Il paraît déterminant que le législateur puisse intervenir sur ce point. Gageons que l’administration fiscale le fera lors de ses commentaires sur l’ensemble de ces dispositifs. Le précédent commentaire datant du 12 septembre 2012, une actualisation et certaines précisions s’imposent, aussi bien pour l’application de la neutralité fiscale de la réévaluation des actifs lorsque le bien réévalué est susceptible de bénéficier d’une exonération d’impôt sur le revenu, que sur le maintien de la neutralité fiscale lorsque l’entreprise aura combiné adroitement la réévaluation de son actif immobilier avec une opération de lease-back.
Il nous reste à souhaiter que ces précisions interviennent rapidement.
[1] Cet article est très largement inspiré de celui paru dans la Revue Française de Comptabilité de Mars 2021-N° 551-Pages 50 et suivantes.
[2] Encore faudra-t-il vérifier au préalable que la taxation des dividendes aux charges sociales a un impact forcément négatif, ce qui est loin d’être toujours le cas.
[3] La réalisation d’une réévaluation libre ne peut porter que sur les immobilisations corporelles et financières (C. com. art. L 123-18 et PCG art. 214-27). Les immobilisations incorporelles (fonds de commerce, brevets, marques…) en sont exclues, tout comme les stocks et valeurs mobilières de placement.

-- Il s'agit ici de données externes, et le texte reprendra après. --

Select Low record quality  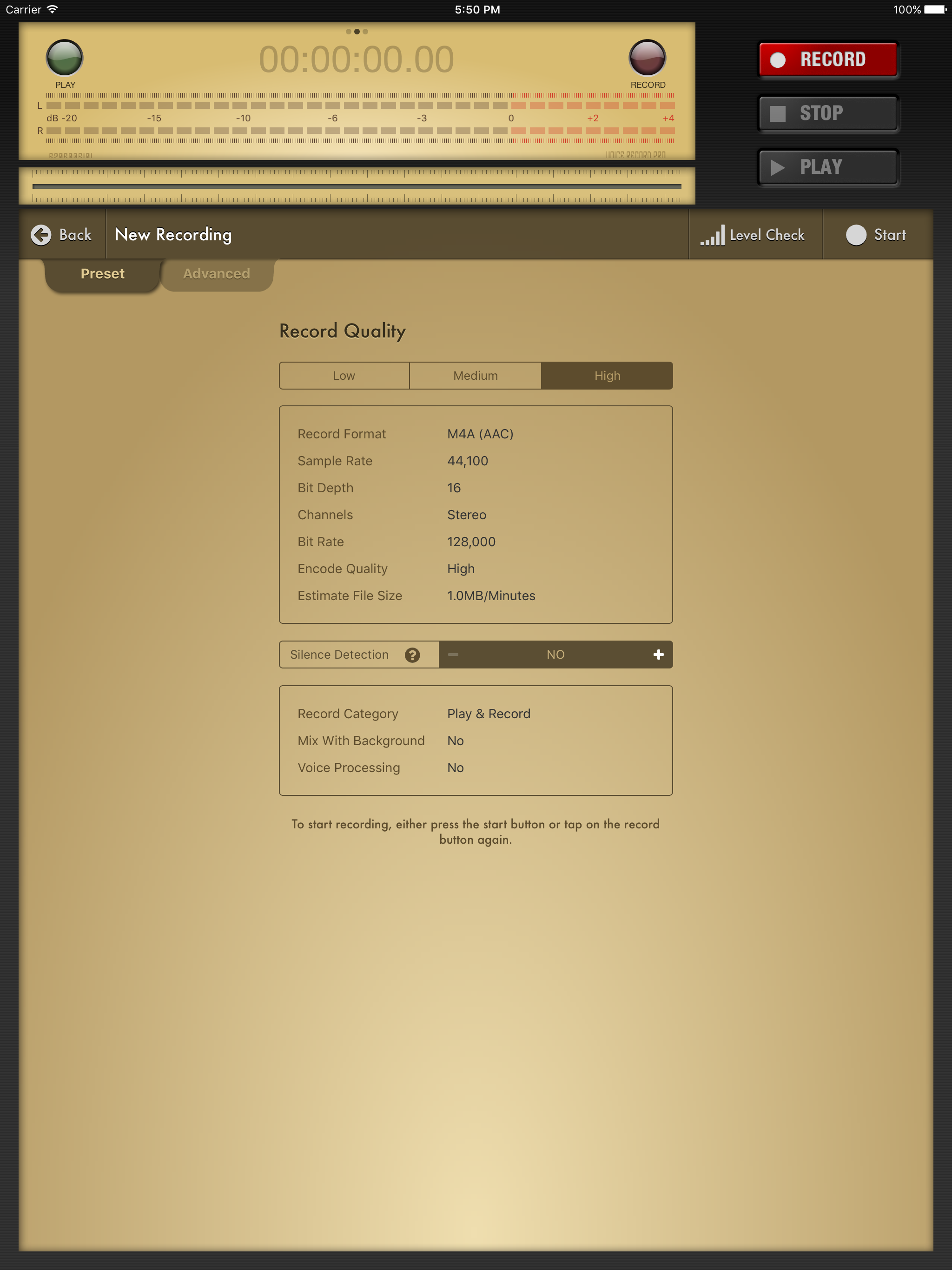coord(344,376)
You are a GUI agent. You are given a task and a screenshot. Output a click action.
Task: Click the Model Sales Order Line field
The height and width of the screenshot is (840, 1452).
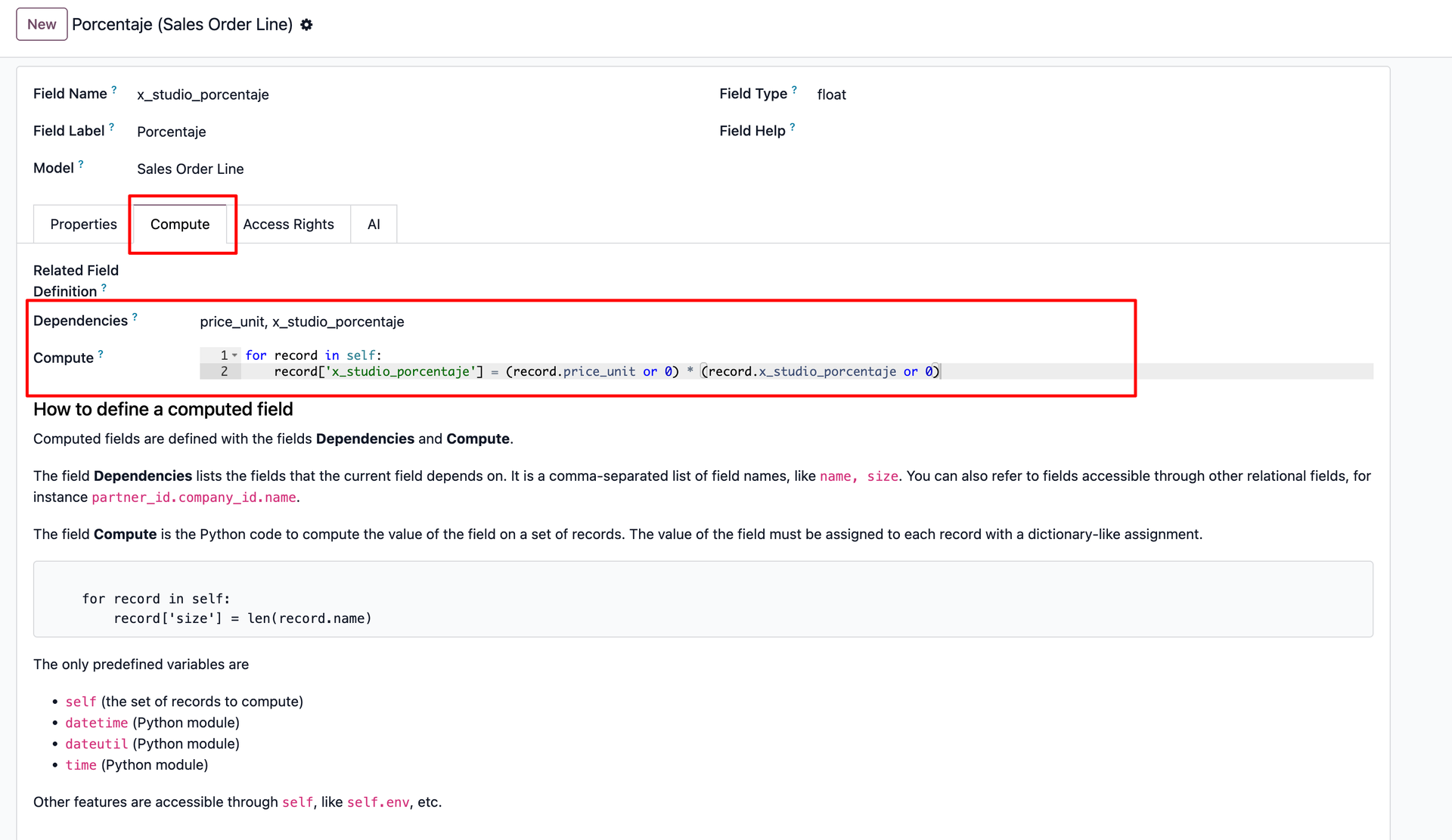(191, 169)
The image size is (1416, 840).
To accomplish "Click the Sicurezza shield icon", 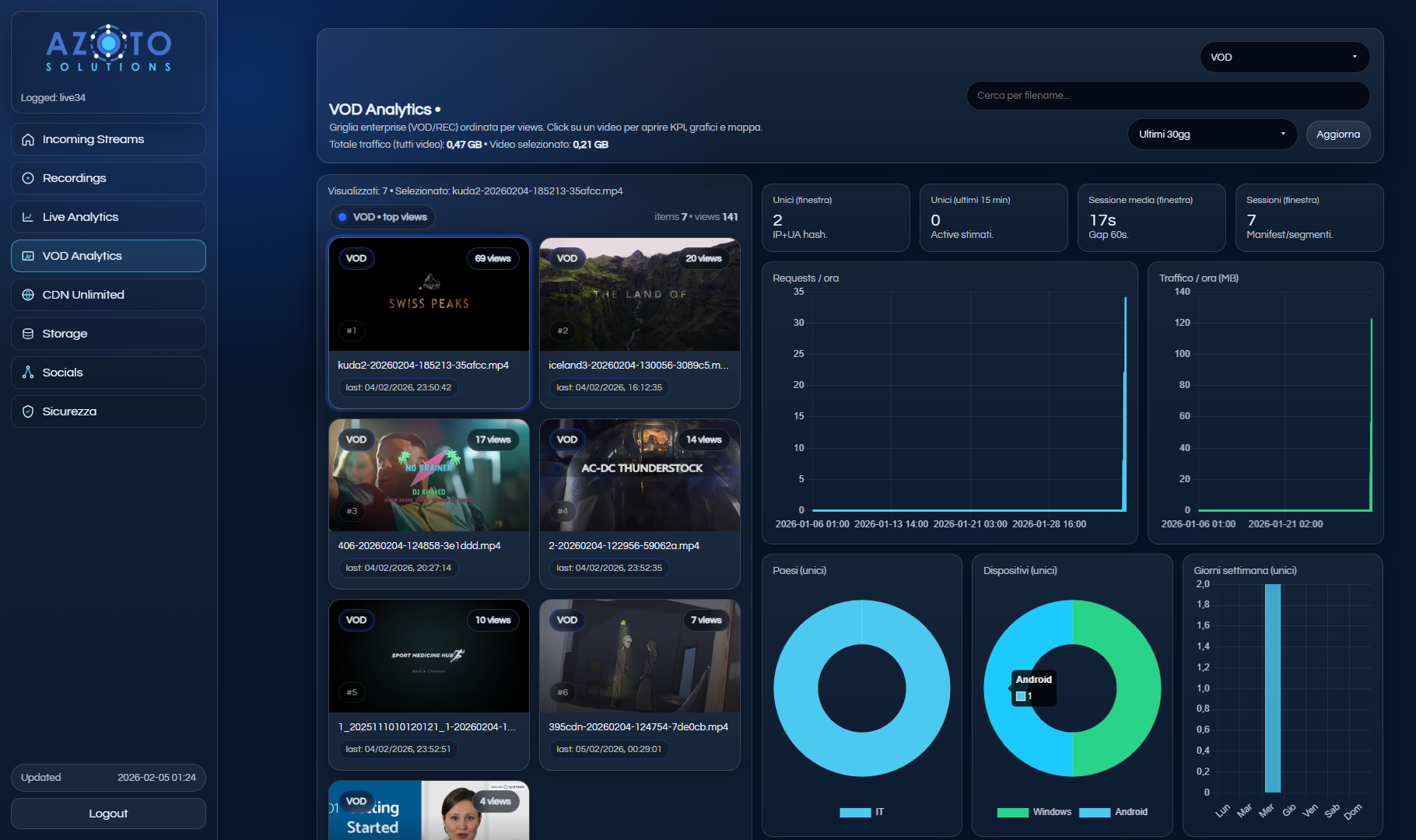I will pyautogui.click(x=28, y=411).
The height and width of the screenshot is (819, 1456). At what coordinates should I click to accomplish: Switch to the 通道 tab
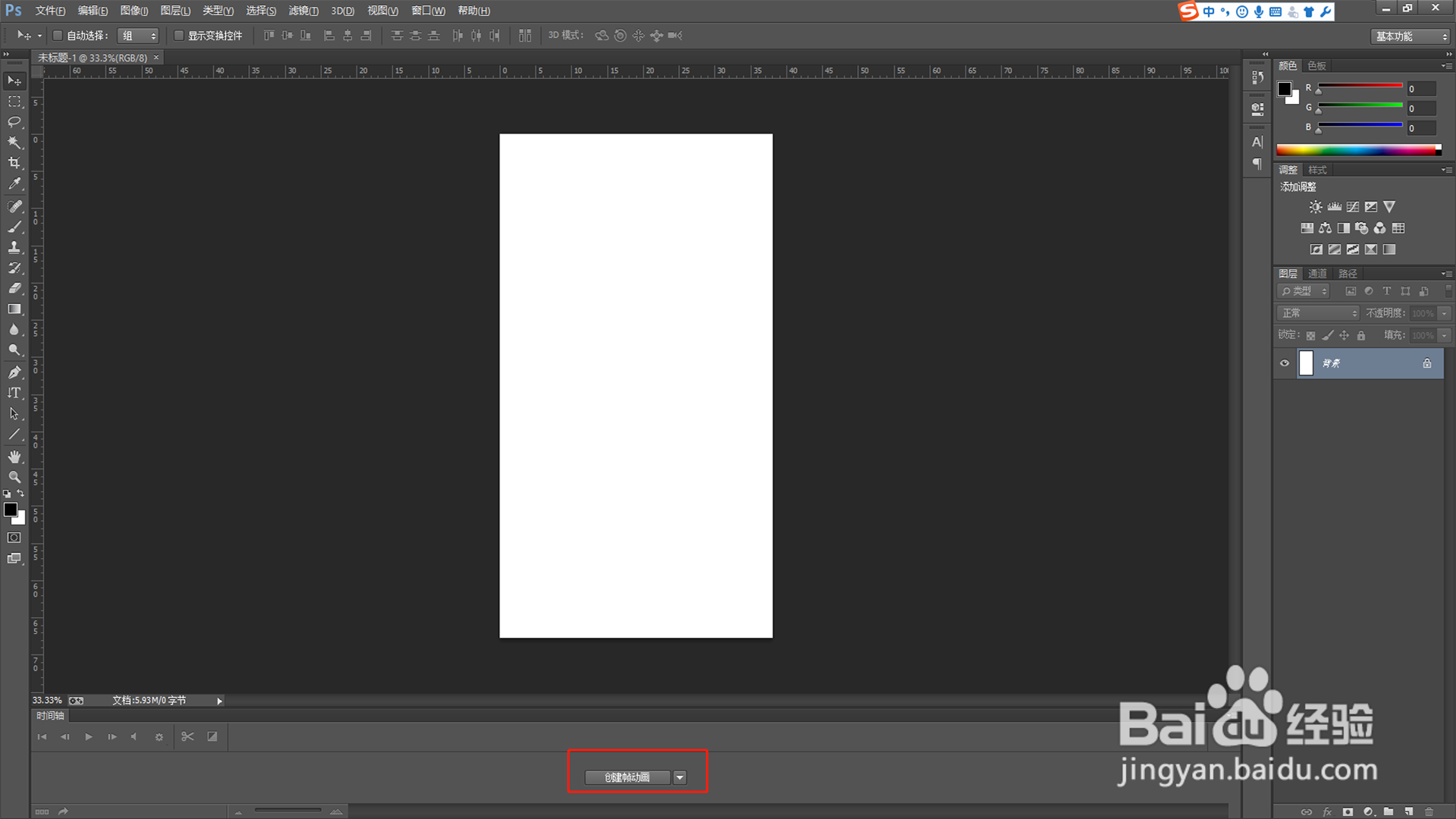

[4] Par exemple par l’application des articles 151 septies où 151 septies B du CGI.
[5] Article 39 novodecies, II, du CGI : « … s’applique aux immeubles dont la cession à une société de crédit-bail est réalisée entre le 1er janvier 2021 et le 30 juin 2023 et est précédée d’un accord de financement accepté par le crédit-preneur à compter du 28 septembre 2020, et au plus tard le 31 décembre 2022, et qui sont affectés par le crédit-preneur à son activité commerciale, industrielle, artisanale, libérale ou agricole
Le premier alinéa du présent II ne s’applique pas aux immeubles affectés par l’entreprise mentionnée au I à des activités de gestion de son propre patrimoine. Par exception, le premier alinéa du présent II s’applique lorsque l’immeuble est loué par l’entreprise mentionnée au I à une entreprise avec laquelle elle entretient des liens de dépendance au sens du 12 de l’article 39 et qui affecte l’immeuble à une activité mentionnée au premier alinéa du présent II ».
[6] Cet article précise que des liens de dépendance sont réputés exister entre deux entreprises :
- – Lorsque l’une détient directement ou par personne interposée la majorité du capital social de l’autre où il exerce en fait le pouvoir de décision ;
- – Lorsqu’elles sont placées l’une et l’autre, dans des conditions définies à l’alinéa précédent, sous le contrôle d’une même tierce entreprise.
[7] Publié le 12 septembre 2012, il s’agit du BOI-BIC-PVMV-40-20-20.